OBJECTIF DE LA TÂCHE = Recopiez mot pour mot le passage du texte sur le livre d'Anne Sauvageot qui commence à « Anne Sauvageot s’étonne » et se termine à « au Centre Pompidou. ».

TEXTE DE LA PAGE =
- - - - -

Un excellent livre de la sociologue Anne Sauvageot, qui aborde la problématique des œuvres réalisées par des artistes vedettes en collaboration étroite avec des équipes d’experts, professionnels en informatique, robotique, matériaux intelligents, astronautique, sonorisation, verrerie, etc., sans lesquels ils ne seraient pas en mesure de créer des œuvres aussi complexes, mais qui demeurent toujours derrière le rideau de la célébrité publique.
Anne Sauvageot a dialogué attentivement avec Miquel Barcelo, Eduardo Kac et Céleste Boursier-Mougenot, mais aussi, dans leurs ateliers, avec ceux qui savent comment rendre possibles leurs projets ambitieux et multidisciplinaires, mais dont on ne parle jamais. Elle les écoute tous, avec son objectivité habituelle, son expertise propre de sociologue qui sait démonter un dispositif de création, entendre les non-dits, repérer les soutiens financiers influents, les partages modestes, les appuis institutionnels et d’entreprises mécènes qui en tirent profit et supplément d’âme, et renforcent de fait la crédibilité sociale des œuvres et des artistes qu’ils ont choisi de soutenir ou auxquels ils ont fait appel. 
Anne Sauvageot s’étonne que malgré le partage multidisciplinaire de la création de ces œuvres, l’unicité de la signature de l’artiste ne soit pas remise en cause. Ce sont pourtant bien des œuvres collectives au bout du compte. Et en effet, on doit s’en étonner, alors que dans le cas de Cristo, par exemple, la co-signature de sa compagne gestionnaire Jeanne-Claude a été clairement mise en valeur dans l’exposition actuellement en cours au Centre Pompidou.

- - - - -

(Entrées de données collectées)

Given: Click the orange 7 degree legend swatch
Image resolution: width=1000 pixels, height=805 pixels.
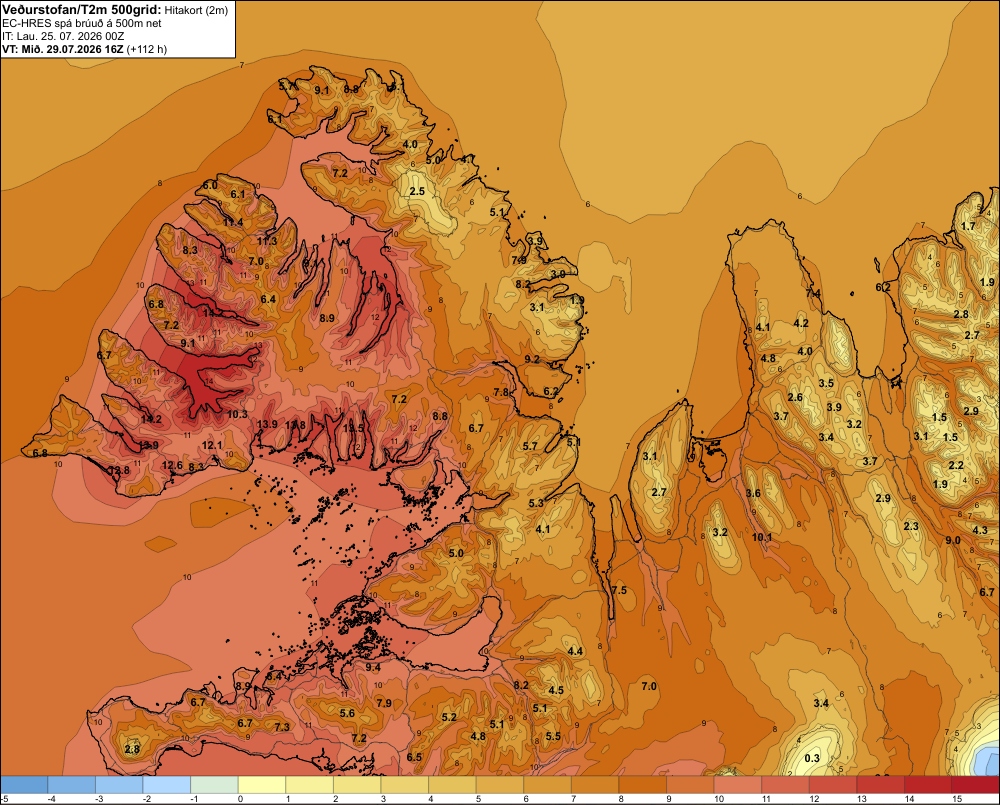Looking at the screenshot, I should click(x=595, y=785).
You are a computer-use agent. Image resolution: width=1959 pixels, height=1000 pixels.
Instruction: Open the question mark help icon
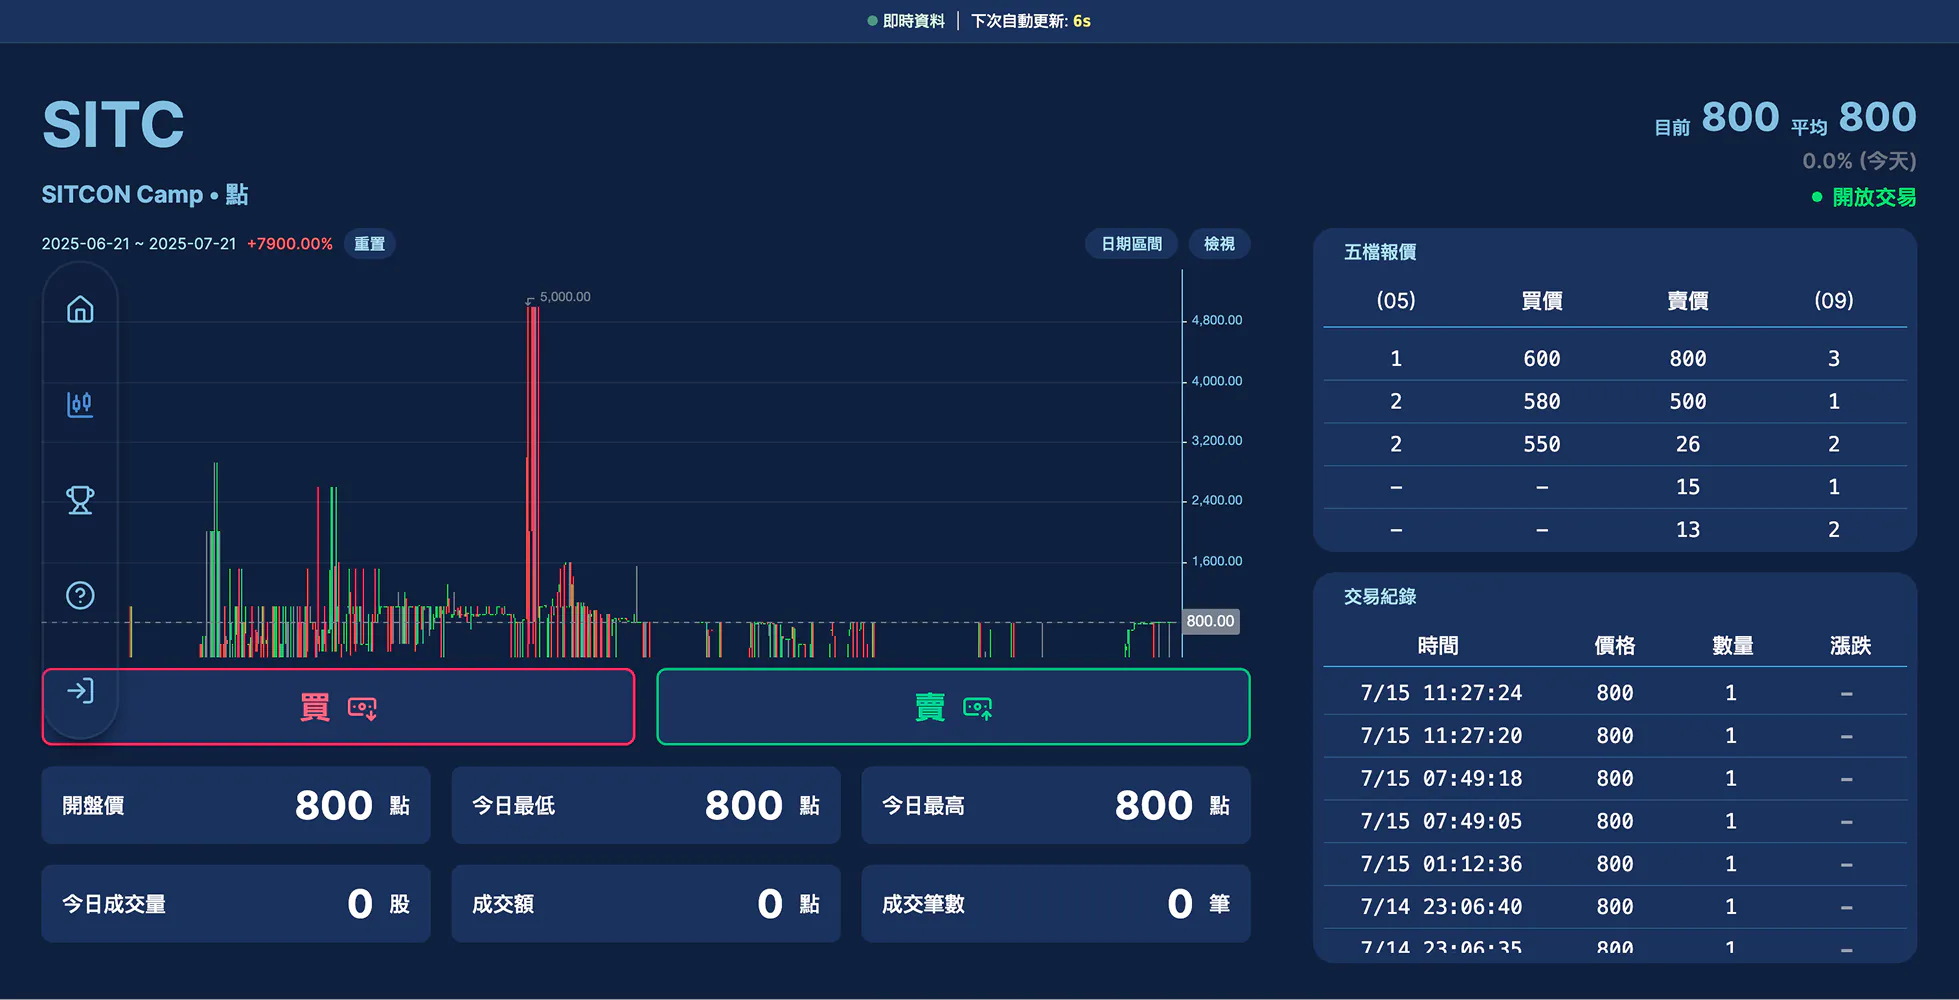pyautogui.click(x=80, y=595)
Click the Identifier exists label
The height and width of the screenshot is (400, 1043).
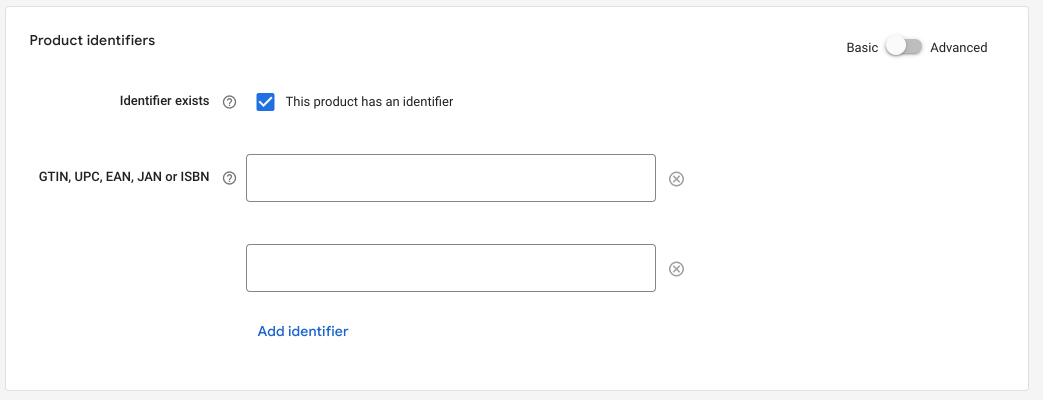(x=164, y=101)
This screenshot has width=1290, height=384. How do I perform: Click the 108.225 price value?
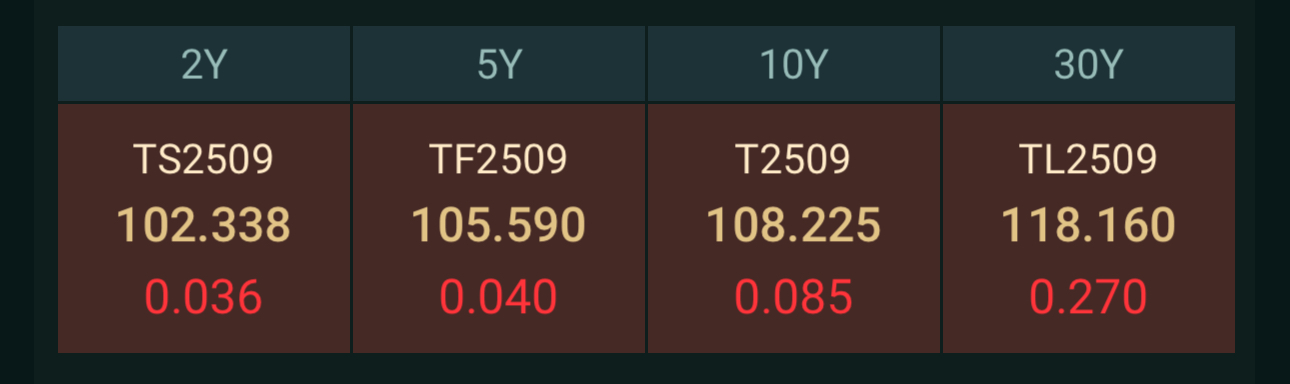click(x=794, y=226)
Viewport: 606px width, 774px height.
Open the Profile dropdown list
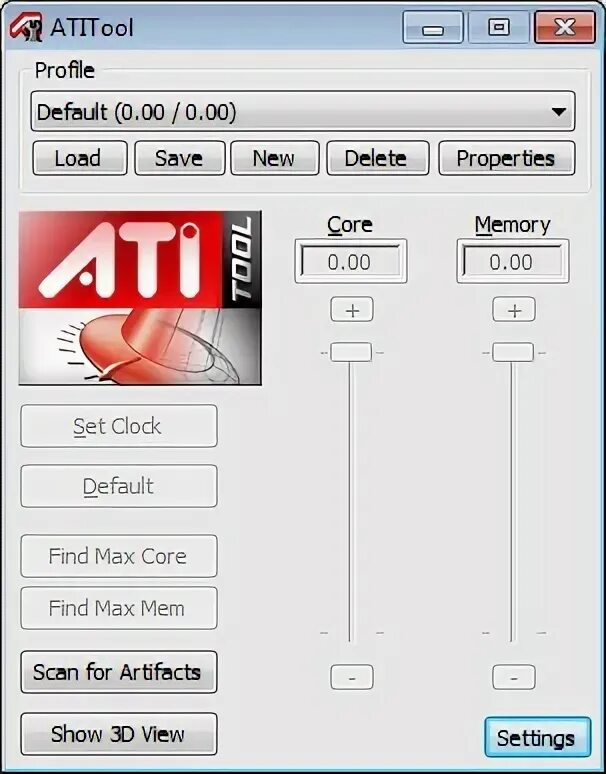558,112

- - - - -

RÉPONSE =
Anne Sauvageot s’étonne que malgré le partage multidisciplinaire de la création de ces œuvres, l’unicité de la signature de l’artiste ne soit pas remise en cause. Ce sont pourtant bien des œuvres collectives au bout du compte. Et en effet, on doit s’en étonner, alors que dans le cas de Cristo, par exemple, la co-signature de sa compagne gestionnaire Jeanne-Claude a été clairement mise en valeur dans l’exposition actuellement en cours au Centre Pompidou.